Numa discussão passional com Walter Clark, ex-diretor da Globo e naquele momento no comando do artístico da TV Bandeirantes, Hebe solta uma provocação ao receber a ordem de se autocensurar para evitar polêmicas diante das câmeras.
“Entra lá, pega o microfone, faz o programa do seu jeito. Faz de conta que você ainda está na Rede Globo de Televisão, toda poderosa e toda certinha.”
Em outro momento, a apresentadora explica às amigas Lolita Rodrigues e Nair Bello a razão de jamais se ver trabalhando na empresa da família Marinho. “Eu tenho pavor da Globo, pavor! Eles vão me encaixotar. Não vou poder chorar, não vou poder beber, falar meu ‘puta que pariu’.”
Essas duas passagens fazem parte do filme Hebe – A Estrela do Brasil e também da série Hebe, ambas filmadas simultaneamente com Andréa Beltrão no papel da saudosa grande dama da TV.

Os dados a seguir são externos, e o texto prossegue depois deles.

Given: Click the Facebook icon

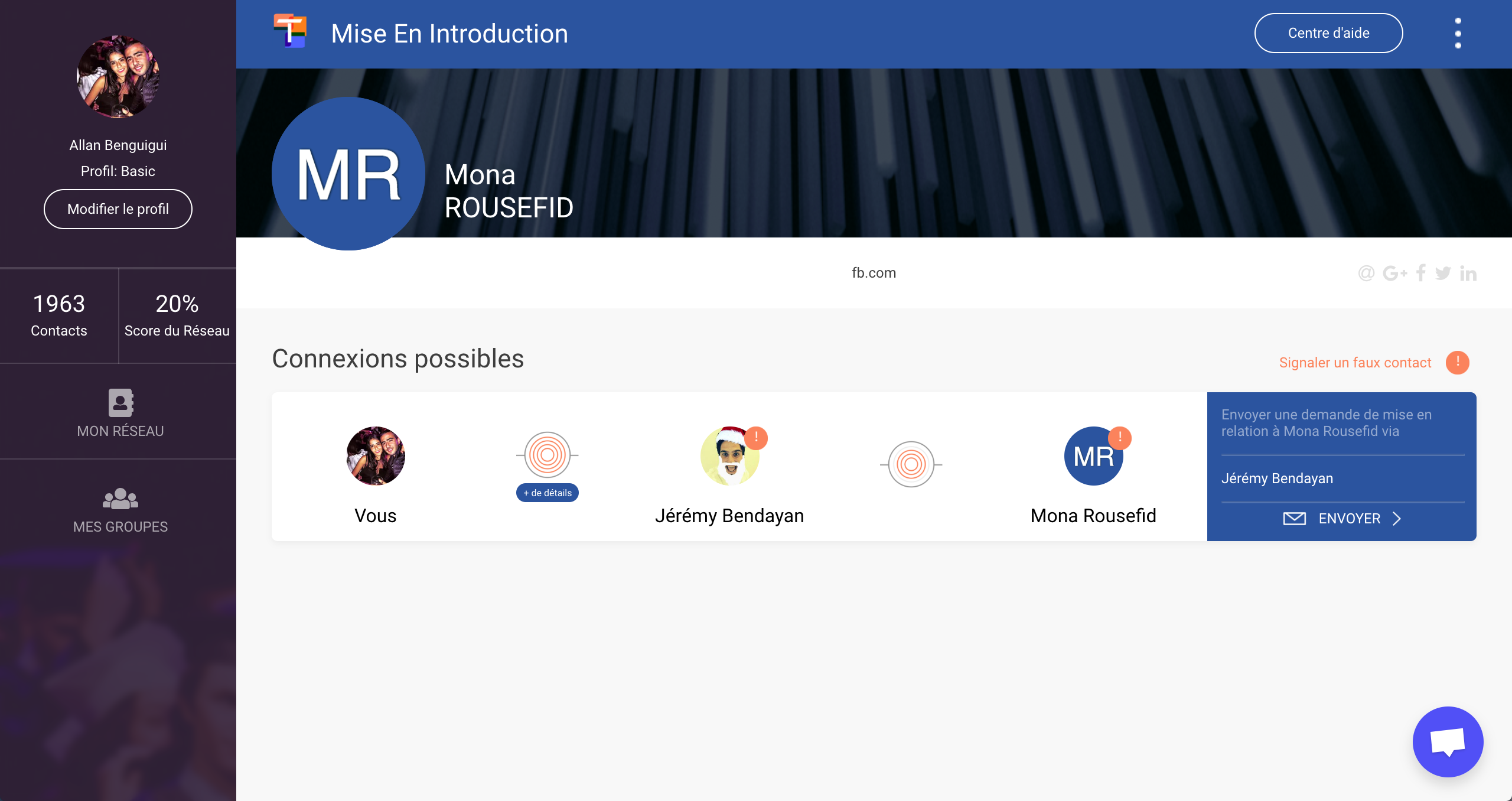Looking at the screenshot, I should point(1421,273).
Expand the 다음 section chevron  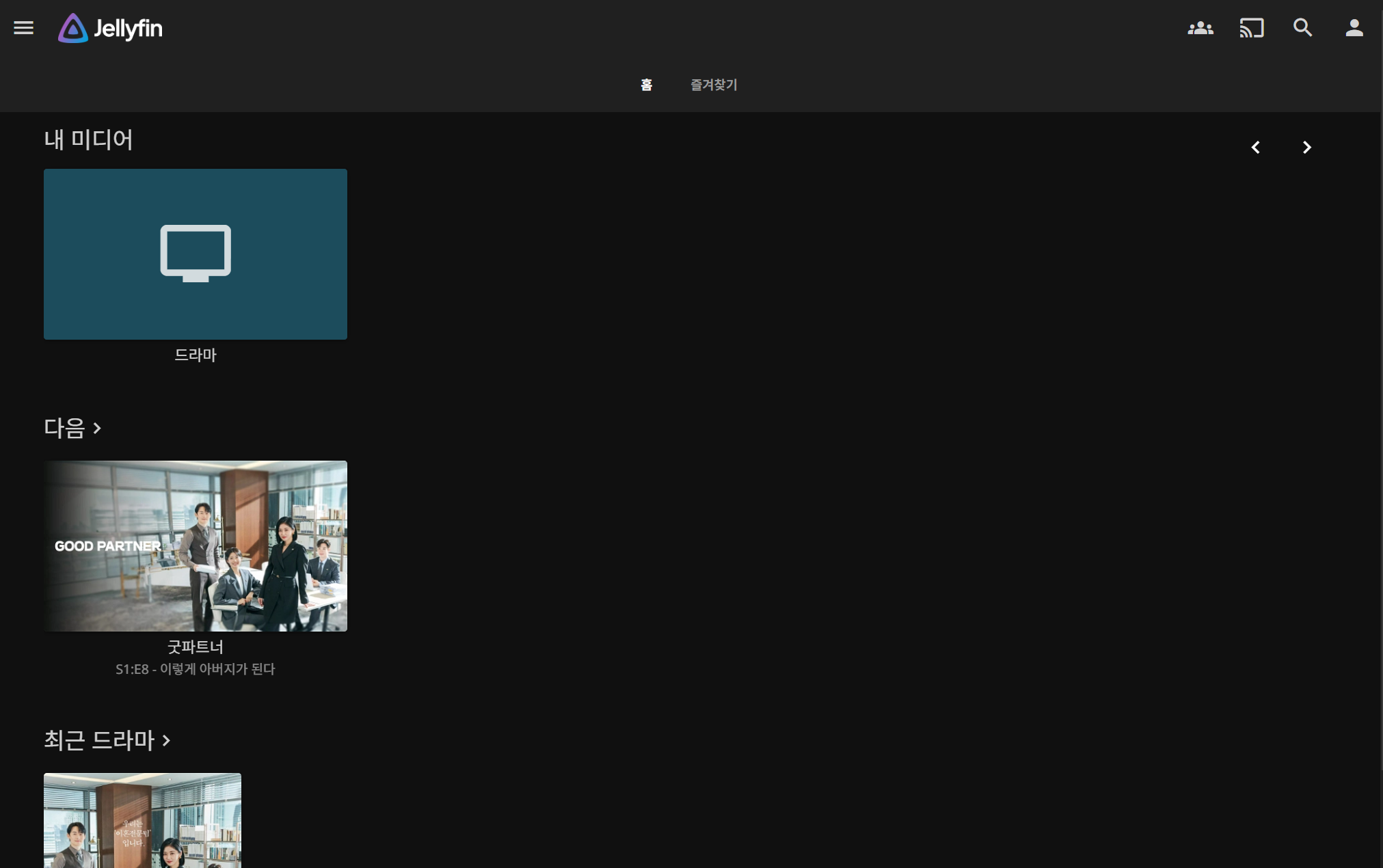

Os dois primeiros episódios da série – disponível na íntegra na plataforma digital GloboPlay – foram exibidos em formato de longa na segunda-feira (16), na Tela Quente.
Hilário ver a representação de Hebe debochar e falar mal da Globo na própria Globo em uma das faixas de maior audiência do canal. A crítica da apresentadora se referiu ao padrão rígido imposto pela emissora a seus comunicadores antes da crescente informalidade adotada nas últimas décadas.
As estrelas globais eram obrigadas a ter um desempenho pasteurizado, sem palavrões, controvérsias nem manifestações ideológicas. Havia distanciamento da linguagem popular. O arquétipo sisudo da Globo se sobrepunha à personalidade de seus apresentadores.
Hoje, até o jornalismo do canal segue a coloquialidade e todos que atuam no vídeo gozam de liberdade para improvisar e até ousar.
Sempre autêntica e desbocada, Hebe Camargo foi precursora na desconstrução da seriedade na televisão para aproximar o veículo do telespectador.
Se estivesse na Globo atual, ela seria ainda mais rainha de si mesma. Sete anos após sua morte, faz imensurável falta à televisão brasileira que ajudou a inaugurar e consolidar.